= Extrait de page =
▬▬▬▬▬▬

Comment déterminer le nombre de personnes ensevelies sous les décombres d’un immeuble balayé par un tremblement de terre ? Comment évaluer le nombre potentiel de personnes menacées par une épidémie ? Ces deux situations sont certes très différentes. Mais elles se retrouvent cependant sur un point : le besoin crucial de disposer d’une cartographie actualisée des populations pour répondre à certaines situations d’urgence.
« Quand Pierre Deville, ingénieur en informatique et mathématiques appliquées et aspirant F.R.S. FNRS au département Technologies de l’Information et de la Communication, Electronique et Mathématiques appliquées de l’UCL et à la Northeastern University de Boston m’a parlé de ses travaux sur les appels téléphoniques, nos deux projets ont pris la même direction », explique Catherine Linard, géographe et chargée de recherche F.R.S.-FNRS au laboratoire de Lutte Biologique et Ecologie Spatiale (ULB).

▬▬▬▬▬▬

= Entrées extraites =
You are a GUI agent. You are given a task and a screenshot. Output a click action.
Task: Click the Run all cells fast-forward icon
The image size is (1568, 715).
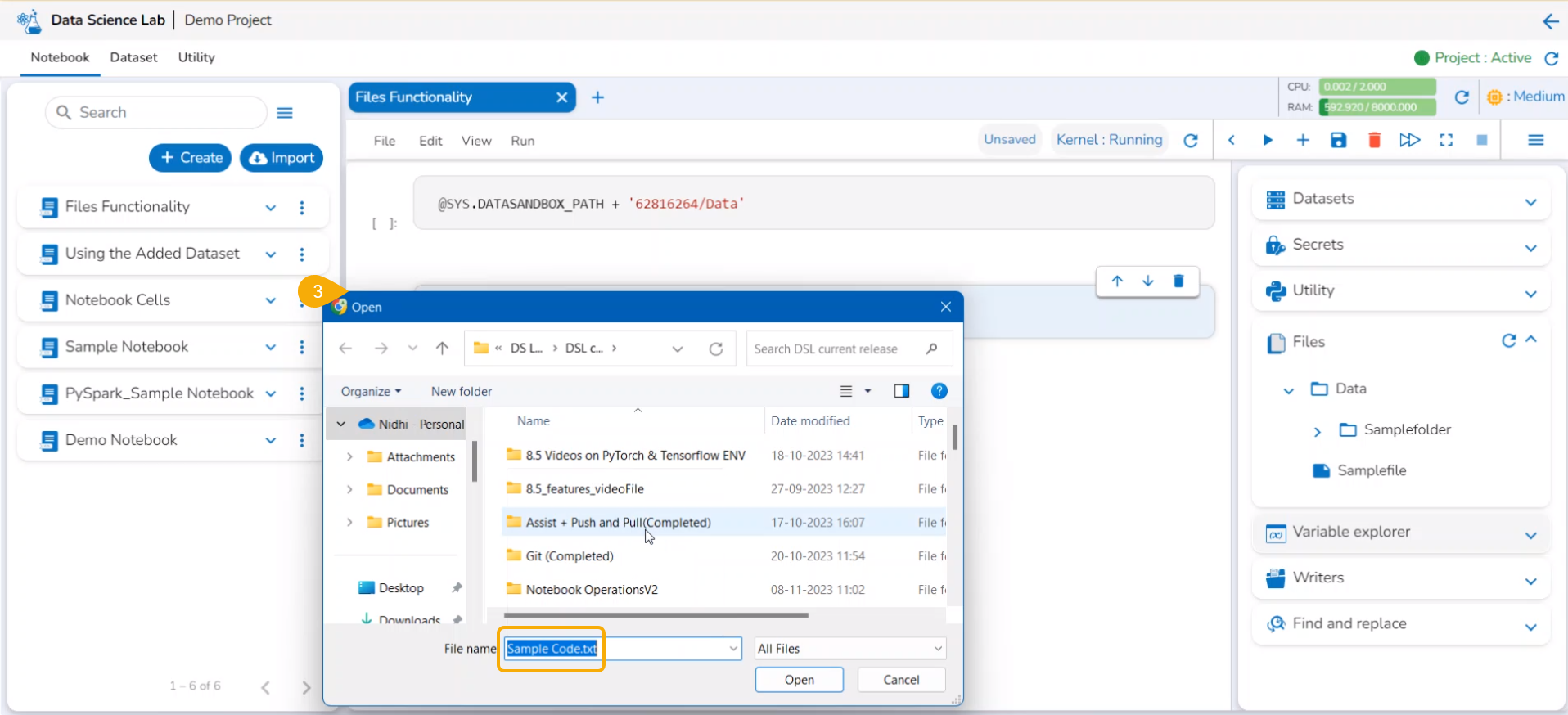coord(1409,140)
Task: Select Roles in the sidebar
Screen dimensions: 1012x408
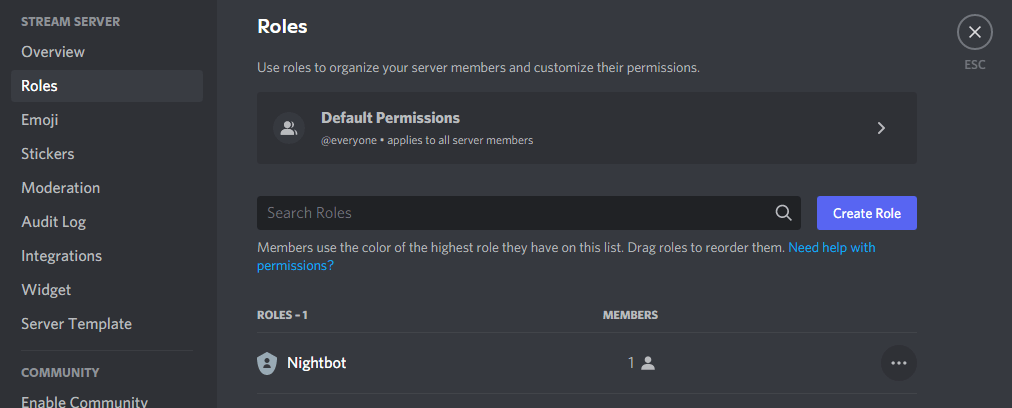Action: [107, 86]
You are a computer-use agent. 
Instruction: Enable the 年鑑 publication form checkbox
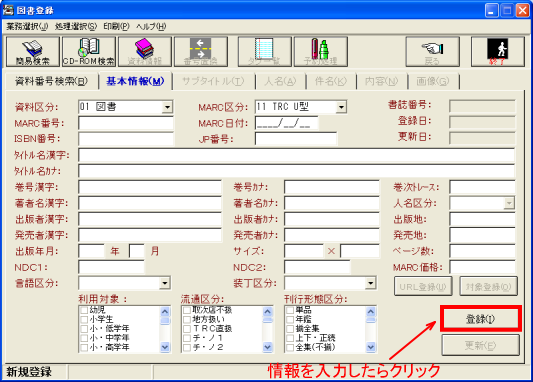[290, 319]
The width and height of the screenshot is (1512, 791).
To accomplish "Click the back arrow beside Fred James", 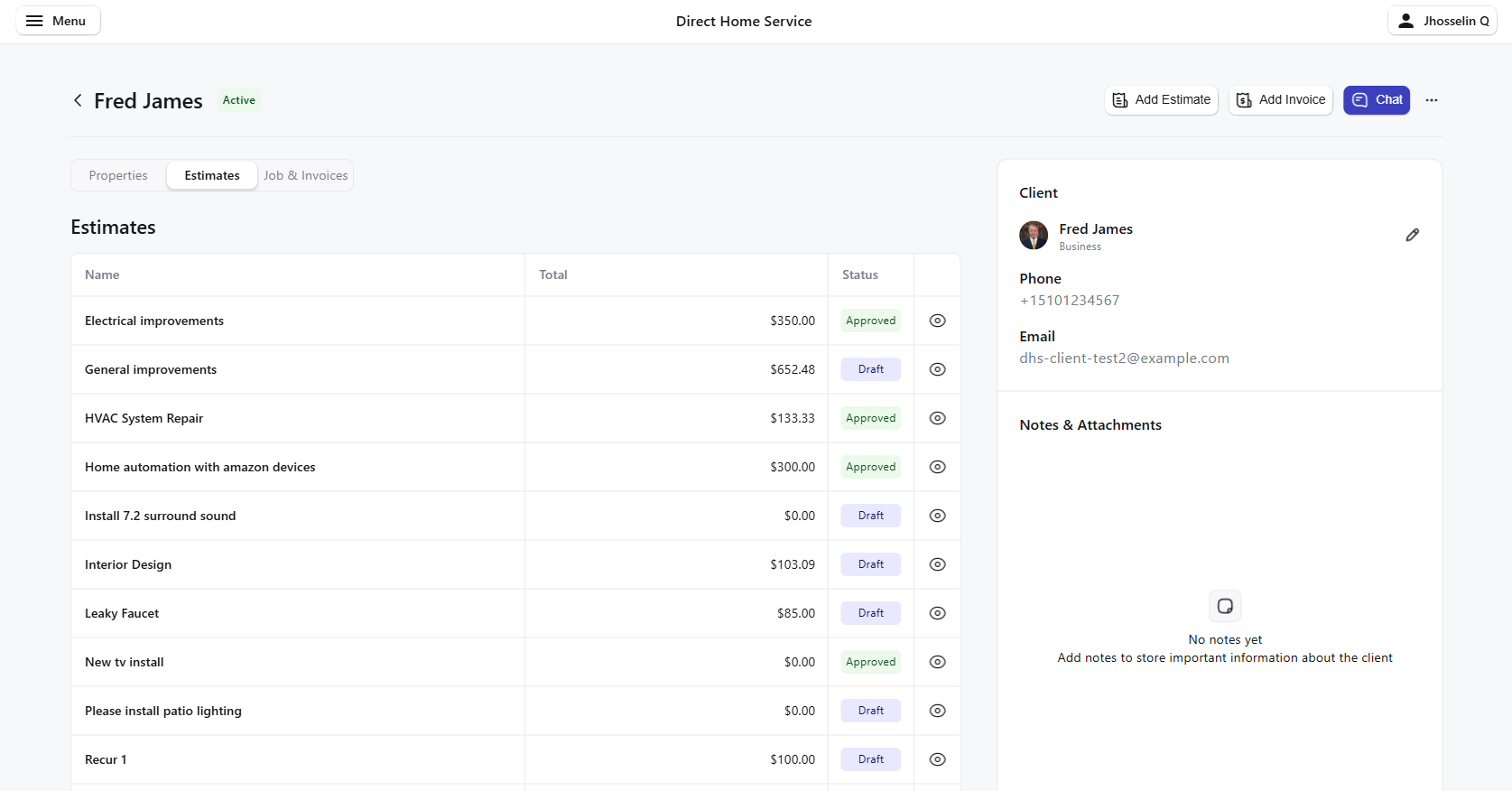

▬▬▬▬▬▬

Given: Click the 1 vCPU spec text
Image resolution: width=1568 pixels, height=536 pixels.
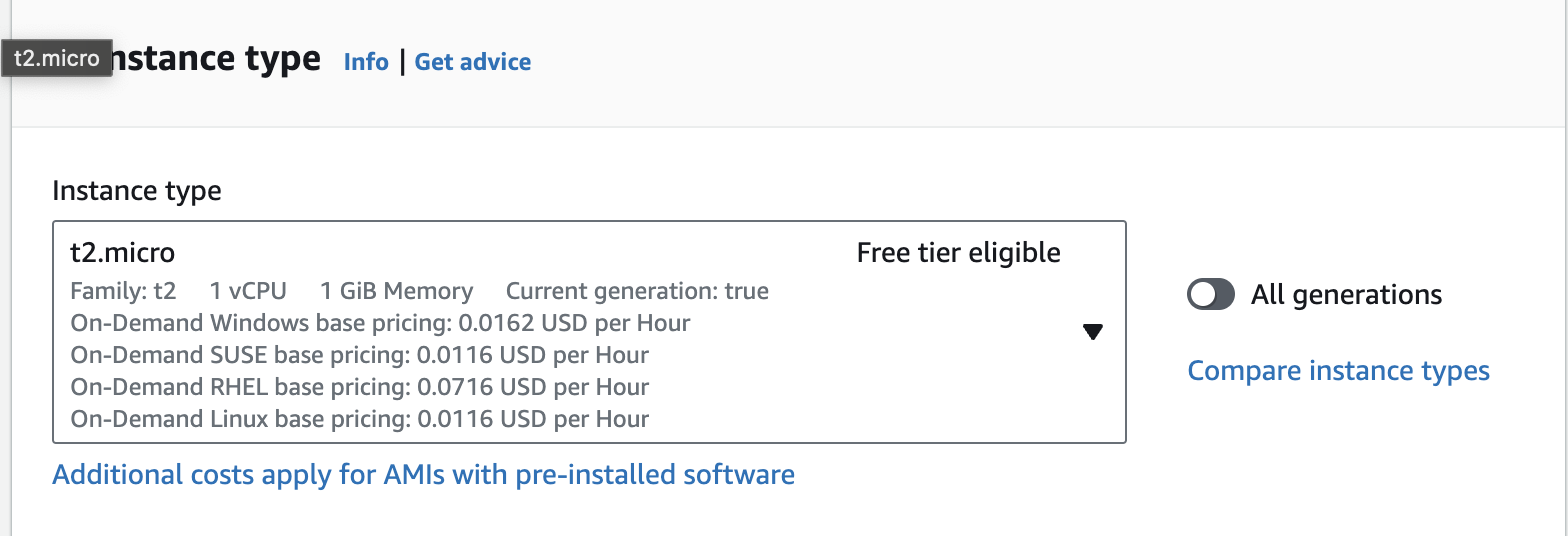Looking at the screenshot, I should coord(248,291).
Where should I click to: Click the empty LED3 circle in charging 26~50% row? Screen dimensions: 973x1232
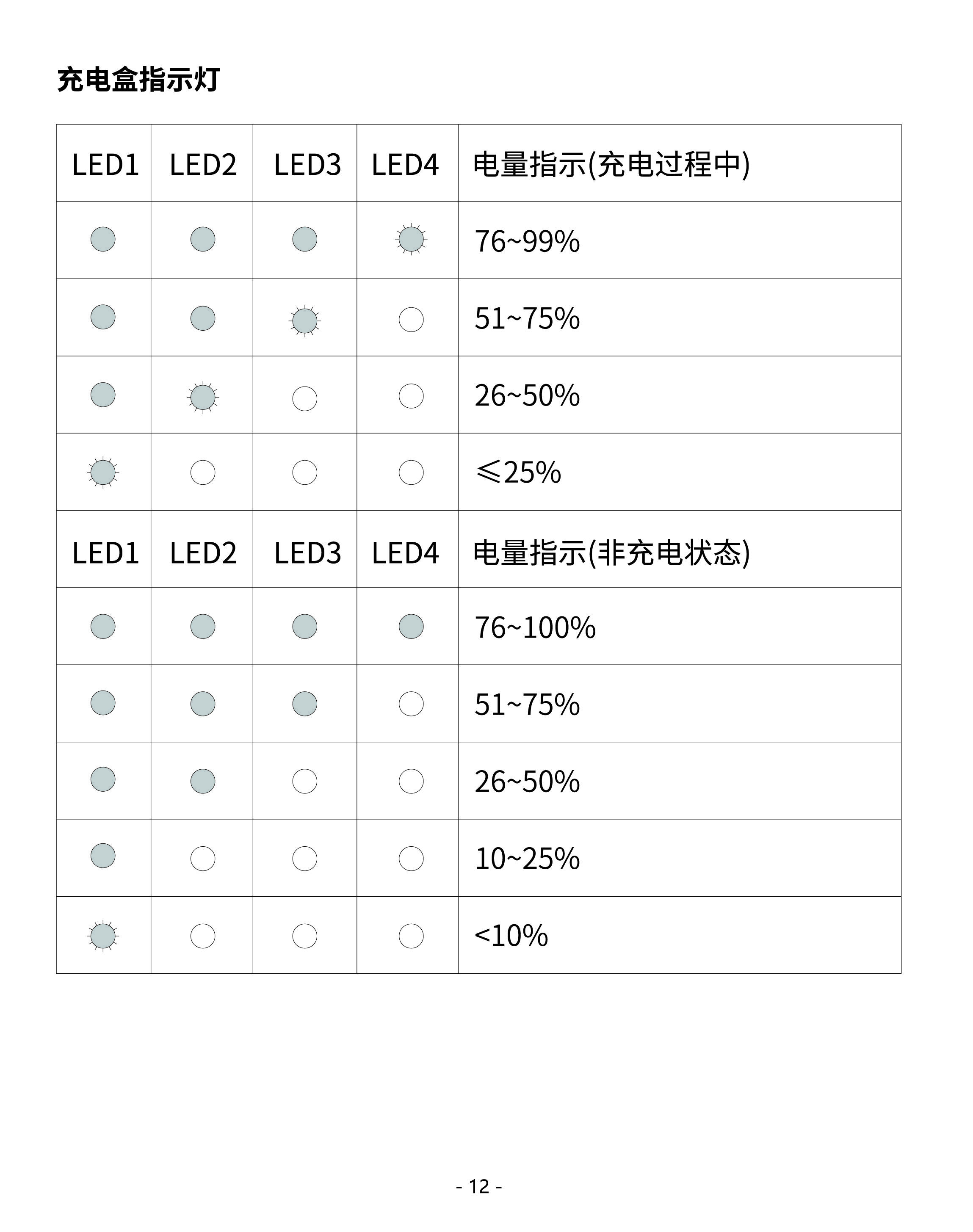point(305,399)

▬▬▬▬▬▬

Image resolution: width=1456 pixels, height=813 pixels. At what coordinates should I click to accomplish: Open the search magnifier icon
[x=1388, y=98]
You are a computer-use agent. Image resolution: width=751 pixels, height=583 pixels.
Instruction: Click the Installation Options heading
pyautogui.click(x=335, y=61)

▬▬▬▬▬▬

= Consigne =
Traduisez en anglais cette phrase de l'extrait de page : « Mais elles se retrouvent cependant sur un point : le besoin crucial de disposer d’une cartographie actualisée des populations pour répondre à certaines situations d’urgence. »

= Corrigé =
However, they do have one thing in common: the crucial need for up-to-date population maps in order to respond to certain emergency situations.